Neonixie 6 Digit Clock Kit 2022, V2!
High Voltage Warning!
This board uses high voltage! 180 VDC is present on this board! Design current is limited and will likely, in most cases, not permanently harm you.. but it will definitely HURT you if improperly handled. If you do not have experience with high voltages, seek assistance. Operate this clock in a suitable enclosure and keep away from children/pets/etc.
What is this?
This is a reboot of an older nixie clock kit designed and sold in 2005, found Here
The clock is in production and can be purchased Here!
Throughout this page we will refer to the upper, lower, right and left sides of the board as is shown in the picture found HERE. Most of the silkscreen is also printed to be read in this orientation.
Table Of Contents
The clock contains 6 Z573M/Z574M nixie tubes driven by Supertex (now Microchip) HV5122(or HV5222) driver ICs. The HV5122 is a 32-Channel Serial To Parallel Converter IC and two are used. Two NE-2 bulbs are used as colon seperators and are driven by the HV5122 as well. A nominal 180V DC for the nixie tubes is provided by a MAX1771 boost converter IC achieving peak efficiencies of 86% (lower right hand side of board). 5v power to the board is provided by an efficient switching buck converter module capable of 1A output. The control of the clock is at the users discretion. The board is designed with pinouts for either a Raspberry Pi Zero W or various ESP32 modules (lower left hand corner of the board). The choice of Pi Zero W and ESP32 modules is primarily for ease of programming and expandability as well as the capability of having automatic internet based time setting and correction via NTP. Bluetooth connectivity and expansion modules will make possible the integration of a wide variety of sensors, such as temperature and light intensity. Through holes are provided thoughout the board for custom add on boards and circuits.

Instruction A:
Report how many lines of the rows contain the string "width". Case counts, and give only the number.

Data for this exercise:
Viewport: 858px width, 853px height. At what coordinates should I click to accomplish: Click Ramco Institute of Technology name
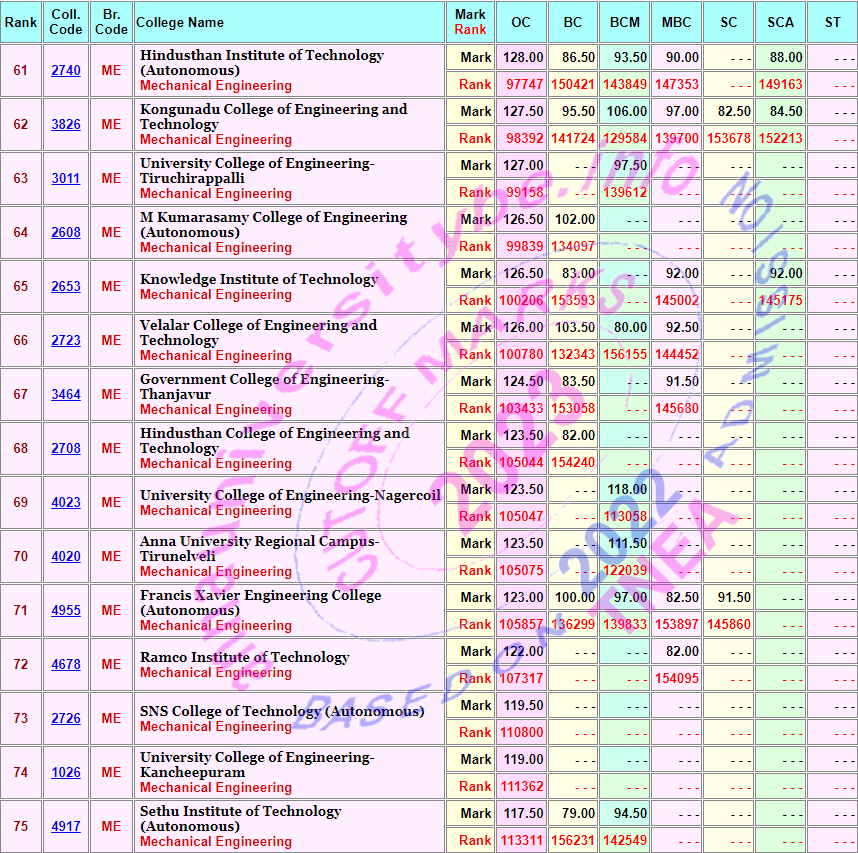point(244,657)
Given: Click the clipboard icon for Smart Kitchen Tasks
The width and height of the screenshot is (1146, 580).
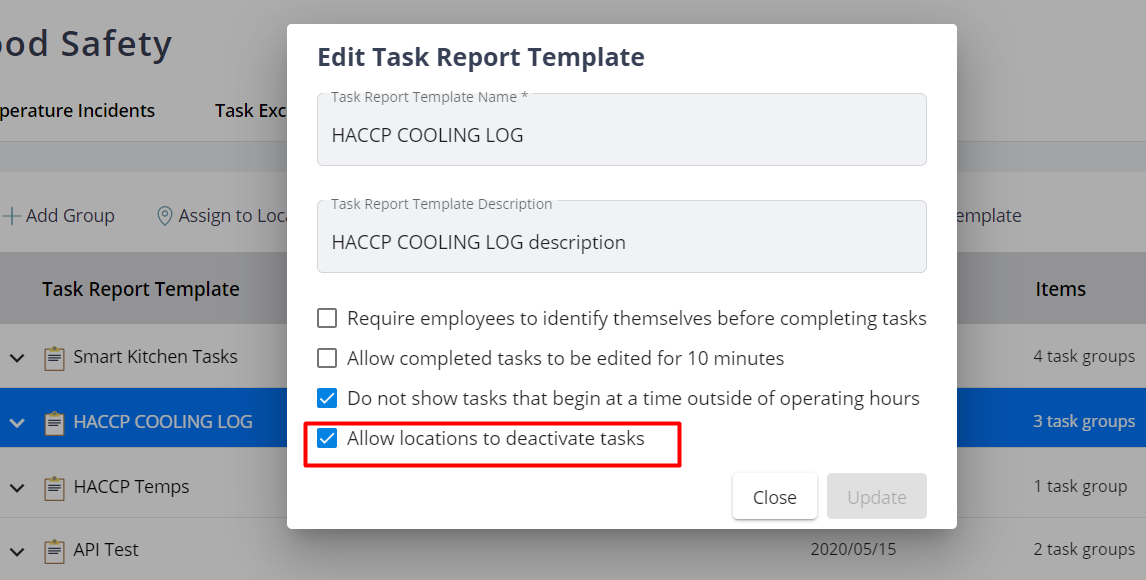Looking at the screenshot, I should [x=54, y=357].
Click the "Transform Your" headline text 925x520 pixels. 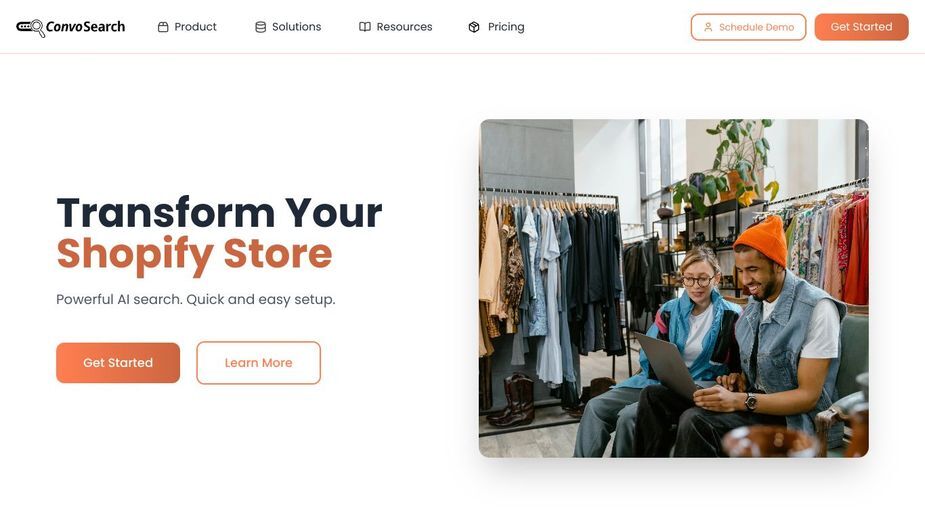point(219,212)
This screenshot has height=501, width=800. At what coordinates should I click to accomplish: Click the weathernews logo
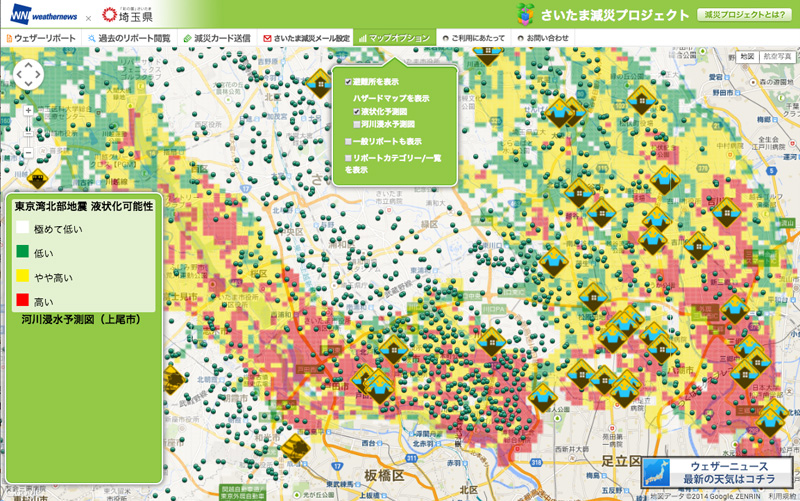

Instruction B:
According to the clock kit page, which IC is the boost converter that supplies the nominal 180V DC for the nixie tubes?

Written reply A:
3

Written reply B:
The MAX1771 boost converter IC.